_WHAT THE EXERCISE ASKS_
For the listing below, return the line containing "Switch to Tile View", the line containing "Open the Object", and all lines in between, exactly as written and nothing else.

_THE INPUT_
########################################
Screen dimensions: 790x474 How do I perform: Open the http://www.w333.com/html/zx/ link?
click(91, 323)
########################################
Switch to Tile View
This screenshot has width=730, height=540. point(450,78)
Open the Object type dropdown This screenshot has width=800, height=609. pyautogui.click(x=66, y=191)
########################################
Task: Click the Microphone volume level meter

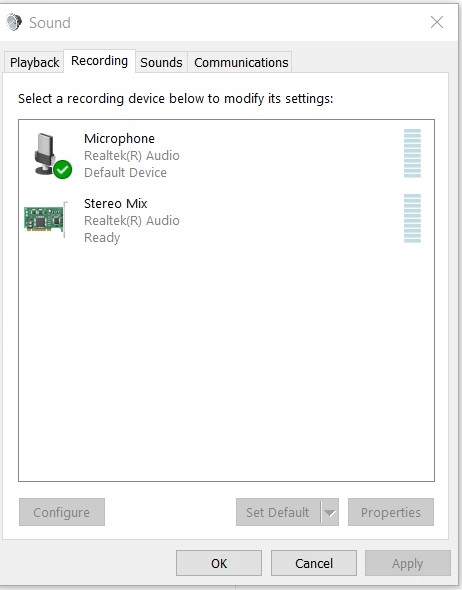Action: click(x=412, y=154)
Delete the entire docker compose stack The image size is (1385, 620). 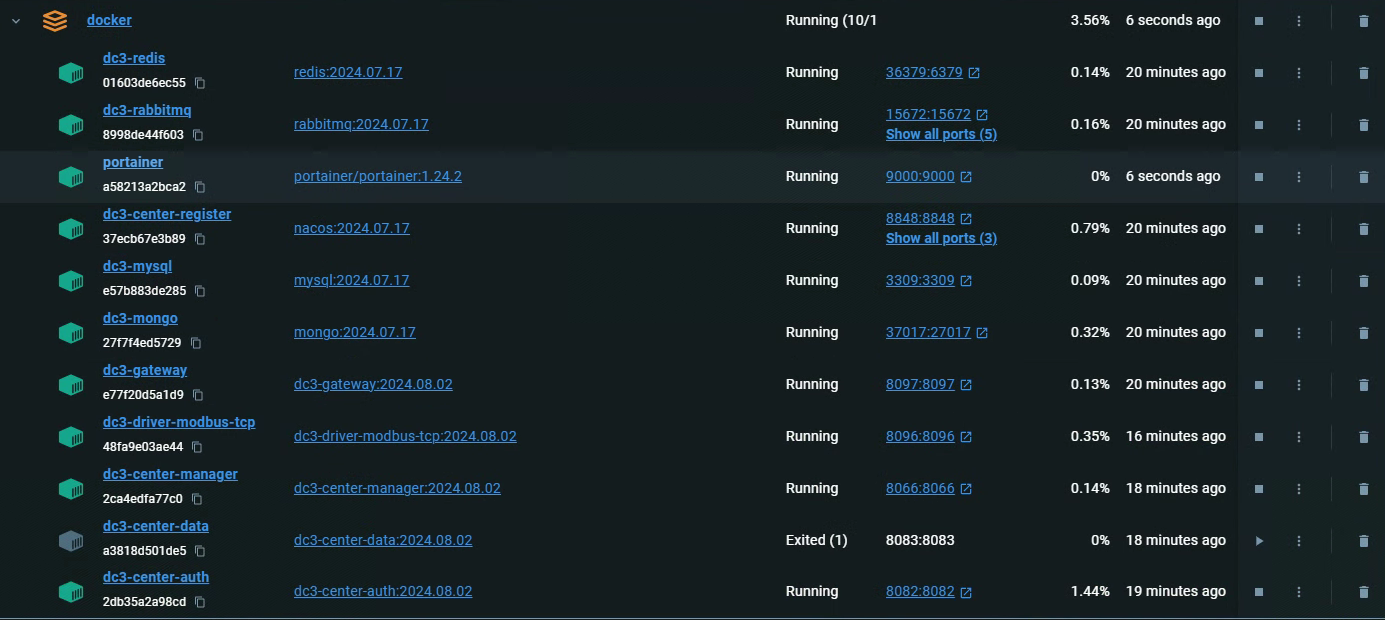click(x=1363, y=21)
########################################
_FINISHED EXERCISE_
Switch to Tile View
This screenshot has width=730, height=540. point(450,78)
Open the Object type dropdown This screenshot has width=800, height=609. pyautogui.click(x=66, y=191)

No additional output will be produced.